Jean-Marc Janaillac. Ce que l'on imagine chez Transdev, c'est l'arrivée progressive des véhicules autonomes sur les 10 prochaines années, en particulier dans les villes. Les voitures sans chauffeur permettront notamment de répondre à la demande de transport du " dernier kilomètre ". Mais de quelle manière précisément et à quelle échéance, c'est très difficile à dire…

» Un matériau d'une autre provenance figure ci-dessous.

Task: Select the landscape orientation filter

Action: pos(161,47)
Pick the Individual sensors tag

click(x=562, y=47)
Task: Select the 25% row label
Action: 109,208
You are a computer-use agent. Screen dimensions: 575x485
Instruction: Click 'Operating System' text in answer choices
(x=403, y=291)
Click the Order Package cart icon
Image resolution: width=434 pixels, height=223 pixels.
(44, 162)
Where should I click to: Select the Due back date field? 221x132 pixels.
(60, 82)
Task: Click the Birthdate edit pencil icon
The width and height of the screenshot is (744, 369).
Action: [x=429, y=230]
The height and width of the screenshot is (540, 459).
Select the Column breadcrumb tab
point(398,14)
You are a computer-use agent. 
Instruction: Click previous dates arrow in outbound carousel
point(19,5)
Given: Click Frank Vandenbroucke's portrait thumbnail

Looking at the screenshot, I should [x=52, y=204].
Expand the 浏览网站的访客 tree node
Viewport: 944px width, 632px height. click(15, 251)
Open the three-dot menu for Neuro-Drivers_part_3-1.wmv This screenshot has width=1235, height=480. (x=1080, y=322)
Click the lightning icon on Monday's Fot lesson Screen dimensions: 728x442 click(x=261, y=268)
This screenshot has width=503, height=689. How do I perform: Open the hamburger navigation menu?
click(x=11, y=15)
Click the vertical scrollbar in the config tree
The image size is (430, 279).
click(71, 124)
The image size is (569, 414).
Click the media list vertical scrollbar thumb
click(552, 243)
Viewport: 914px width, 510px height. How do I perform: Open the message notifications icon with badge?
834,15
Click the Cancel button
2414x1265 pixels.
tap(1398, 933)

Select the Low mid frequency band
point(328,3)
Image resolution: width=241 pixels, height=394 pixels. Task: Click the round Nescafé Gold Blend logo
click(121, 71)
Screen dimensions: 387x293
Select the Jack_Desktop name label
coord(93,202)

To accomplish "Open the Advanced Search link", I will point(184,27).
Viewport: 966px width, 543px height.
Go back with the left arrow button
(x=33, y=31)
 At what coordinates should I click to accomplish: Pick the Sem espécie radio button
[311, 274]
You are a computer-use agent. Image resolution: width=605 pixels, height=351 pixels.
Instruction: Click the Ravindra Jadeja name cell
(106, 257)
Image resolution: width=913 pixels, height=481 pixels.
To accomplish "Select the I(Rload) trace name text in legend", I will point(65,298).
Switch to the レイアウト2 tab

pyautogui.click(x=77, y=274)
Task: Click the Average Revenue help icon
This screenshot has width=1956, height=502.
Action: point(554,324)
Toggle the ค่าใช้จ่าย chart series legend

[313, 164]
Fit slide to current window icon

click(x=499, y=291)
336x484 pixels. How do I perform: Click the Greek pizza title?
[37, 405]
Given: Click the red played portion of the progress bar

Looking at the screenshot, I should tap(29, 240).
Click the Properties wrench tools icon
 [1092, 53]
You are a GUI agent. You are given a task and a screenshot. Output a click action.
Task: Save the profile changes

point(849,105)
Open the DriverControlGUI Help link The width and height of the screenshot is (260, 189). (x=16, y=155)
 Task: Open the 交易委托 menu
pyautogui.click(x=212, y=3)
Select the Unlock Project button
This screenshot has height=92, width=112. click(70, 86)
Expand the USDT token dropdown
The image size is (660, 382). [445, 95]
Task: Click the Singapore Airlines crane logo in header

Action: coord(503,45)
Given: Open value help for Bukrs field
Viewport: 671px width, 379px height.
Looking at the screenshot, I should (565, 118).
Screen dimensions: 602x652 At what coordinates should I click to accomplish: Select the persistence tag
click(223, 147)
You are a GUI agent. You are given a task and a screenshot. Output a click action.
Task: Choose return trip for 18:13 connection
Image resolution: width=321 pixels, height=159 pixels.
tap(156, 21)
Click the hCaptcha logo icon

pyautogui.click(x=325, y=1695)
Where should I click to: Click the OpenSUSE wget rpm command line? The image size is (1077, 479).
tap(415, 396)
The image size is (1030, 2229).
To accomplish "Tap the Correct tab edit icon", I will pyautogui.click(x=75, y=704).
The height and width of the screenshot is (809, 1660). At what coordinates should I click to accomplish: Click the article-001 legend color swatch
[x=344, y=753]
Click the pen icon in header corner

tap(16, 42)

Yann Leriche. Nous sommes depuis cette année le premier opérateur à travailler avec des navettes sans chauffeur, sur la centrale nucléaire EDF de Civaux, en partenariat avec Navya. Ce projet nous permet d'accumuler de l'expérience et de récolter des données sur la façon dont les passagers utilisent au quotidien ce nouveau mode de transport. L'objectif est à terme de monter en difficulté en allant sur des sites publics.

Quelles innovations n'avez-vous pas eu le temps de lancer chez Transdev et que vous auriez voulu lancer ?

Jean-Marc Janaillac. J'aurais voulu faire Uber avant Uber (rires)… Nous sommes très bons sur l'innovation incrémentale mais nous avons beaucoup plus de mal à faire du disruptif. C'est la raison pour laquelle nous avons créé en septembre  2015 un incubateur d'innovation, Transdev Digital Factory, qui rassemble des gens d'horizons, professionnels et géographiques, très différents pour trouver de nouveaux process ou business models, et lancer rapidement des innovations. Nous pensons que cela nous permettra de prendre de l'avance par rapport à la concurrence sur le transport partagé.

Quels seront vos principaux chantiers d'innovation chez Air France ?

Jean-Marc Janaillac. Je n'ai pas encore vraiment eu l'occasion d'y réfléchir. Il y aura sûrement des révolutions mais elles ne viendront pas de là où on les attend. Les nouvelles technologies, et notamment le smartphone, changent également les usages dans ce secteur et il faudra là aussi trouver de nouveaux services innovants à proposer aux passagers.